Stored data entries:
*** Begin section ***

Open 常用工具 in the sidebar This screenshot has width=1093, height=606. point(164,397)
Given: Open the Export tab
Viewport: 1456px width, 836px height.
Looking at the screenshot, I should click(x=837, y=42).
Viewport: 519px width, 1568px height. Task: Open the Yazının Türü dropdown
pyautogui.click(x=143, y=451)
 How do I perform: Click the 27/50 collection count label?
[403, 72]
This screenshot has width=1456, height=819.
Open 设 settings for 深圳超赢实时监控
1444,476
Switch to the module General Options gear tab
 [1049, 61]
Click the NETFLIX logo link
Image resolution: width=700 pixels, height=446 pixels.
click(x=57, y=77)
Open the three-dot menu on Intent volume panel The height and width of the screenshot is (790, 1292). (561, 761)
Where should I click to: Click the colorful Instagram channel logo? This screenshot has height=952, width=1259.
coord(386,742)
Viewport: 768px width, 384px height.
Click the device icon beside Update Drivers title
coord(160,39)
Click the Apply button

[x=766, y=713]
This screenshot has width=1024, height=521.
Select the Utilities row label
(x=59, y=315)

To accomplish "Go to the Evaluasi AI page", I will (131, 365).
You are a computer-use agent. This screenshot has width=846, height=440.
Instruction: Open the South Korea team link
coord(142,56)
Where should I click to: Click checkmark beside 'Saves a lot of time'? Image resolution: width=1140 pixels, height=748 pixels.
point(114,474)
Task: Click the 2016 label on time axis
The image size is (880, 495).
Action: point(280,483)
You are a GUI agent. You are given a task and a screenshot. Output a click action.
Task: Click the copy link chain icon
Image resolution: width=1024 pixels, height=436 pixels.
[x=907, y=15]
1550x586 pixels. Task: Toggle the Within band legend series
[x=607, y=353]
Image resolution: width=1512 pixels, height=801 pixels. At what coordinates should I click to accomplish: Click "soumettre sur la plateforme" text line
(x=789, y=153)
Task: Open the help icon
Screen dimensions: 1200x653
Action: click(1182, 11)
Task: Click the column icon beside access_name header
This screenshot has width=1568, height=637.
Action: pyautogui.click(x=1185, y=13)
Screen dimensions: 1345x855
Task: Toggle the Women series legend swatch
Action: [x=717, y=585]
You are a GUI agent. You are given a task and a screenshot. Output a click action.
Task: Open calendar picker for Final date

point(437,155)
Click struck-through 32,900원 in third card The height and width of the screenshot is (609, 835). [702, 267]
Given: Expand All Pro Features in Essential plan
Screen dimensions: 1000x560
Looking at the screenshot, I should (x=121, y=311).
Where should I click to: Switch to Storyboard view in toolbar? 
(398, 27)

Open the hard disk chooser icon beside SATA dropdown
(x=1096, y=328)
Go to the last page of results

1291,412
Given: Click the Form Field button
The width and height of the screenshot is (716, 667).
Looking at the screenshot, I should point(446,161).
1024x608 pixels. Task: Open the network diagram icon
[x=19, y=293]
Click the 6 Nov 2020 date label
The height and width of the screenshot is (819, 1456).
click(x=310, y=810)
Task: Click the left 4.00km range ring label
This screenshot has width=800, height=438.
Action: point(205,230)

*** End section ***

- **Instructions for the task**:
Reproduce the data. Match each line exactly.

- **The completed task**:
Open 常用工具 in the sidebar This screenshot has width=1093, height=606. point(164,397)
Given: Open the Export tab
Viewport: 1456px width, 836px height.
Looking at the screenshot, I should click(x=837, y=42).
Viewport: 519px width, 1568px height. Task: Open the Yazının Türü dropdown
pyautogui.click(x=143, y=451)
 How do I perform: Click the 27/50 collection count label?
[403, 72]
This screenshot has width=1456, height=819.
Open 设 settings for 深圳超赢实时监控
1444,476
Switch to the module General Options gear tab
 [1049, 61]
Click the NETFLIX logo link
Image resolution: width=700 pixels, height=446 pixels.
click(x=57, y=77)
Open the three-dot menu on Intent volume panel The height and width of the screenshot is (790, 1292). (561, 761)
Where should I click to: Click the colorful Instagram channel logo? This screenshot has height=952, width=1259.
coord(386,742)
Viewport: 768px width, 384px height.
Click the device icon beside Update Drivers title
coord(160,39)
Click the Apply button

[x=766, y=713]
This screenshot has width=1024, height=521.
Select the Utilities row label
(x=59, y=315)

To accomplish "Go to the Evaluasi AI page", I will (131, 365).
You are a computer-use agent. This screenshot has width=846, height=440.
Instruction: Open the South Korea team link
coord(142,56)
Where should I click to: Click checkmark beside 'Saves a lot of time'? Image resolution: width=1140 pixels, height=748 pixels.
point(114,474)
Task: Click the 2016 label on time axis
The image size is (880, 495).
Action: point(280,483)
You are a GUI agent. You are given a task and a screenshot. Output a click action.
Task: Click the copy link chain icon
Image resolution: width=1024 pixels, height=436 pixels.
[x=907, y=15]
1550x586 pixels. Task: Toggle the Within band legend series
[x=607, y=353]
Image resolution: width=1512 pixels, height=801 pixels. At what coordinates should I click to accomplish: Click "soumettre sur la plateforme" text line
(x=789, y=153)
Task: Open the help icon
Screen dimensions: 1200x653
Action: click(1182, 11)
Task: Click the column icon beside access_name header
This screenshot has width=1568, height=637.
Action: pyautogui.click(x=1185, y=13)
Screen dimensions: 1345x855
Task: Toggle the Women series legend swatch
Action: [x=717, y=585]
You are a GUI agent. You are given a task and a screenshot. Output a click action.
Task: Open calendar picker for Final date

point(437,155)
Click struck-through 32,900원 in third card The height and width of the screenshot is (609, 835). [702, 267]
Given: Expand All Pro Features in Essential plan
Screen dimensions: 1000x560
Looking at the screenshot, I should (x=121, y=311).
Where should I click to: Switch to Storyboard view in toolbar? 
(398, 27)

Open the hard disk chooser icon beside SATA dropdown
(x=1096, y=328)
Go to the last page of results

1291,412
Given: Click the Form Field button
The width and height of the screenshot is (716, 667).
Looking at the screenshot, I should point(446,161).
1024x608 pixels. Task: Open the network diagram icon
[x=19, y=293]
Click the 6 Nov 2020 date label
The height and width of the screenshot is (819, 1456).
click(x=310, y=810)
Task: Click the left 4.00km range ring label
This screenshot has width=800, height=438.
Action: point(205,230)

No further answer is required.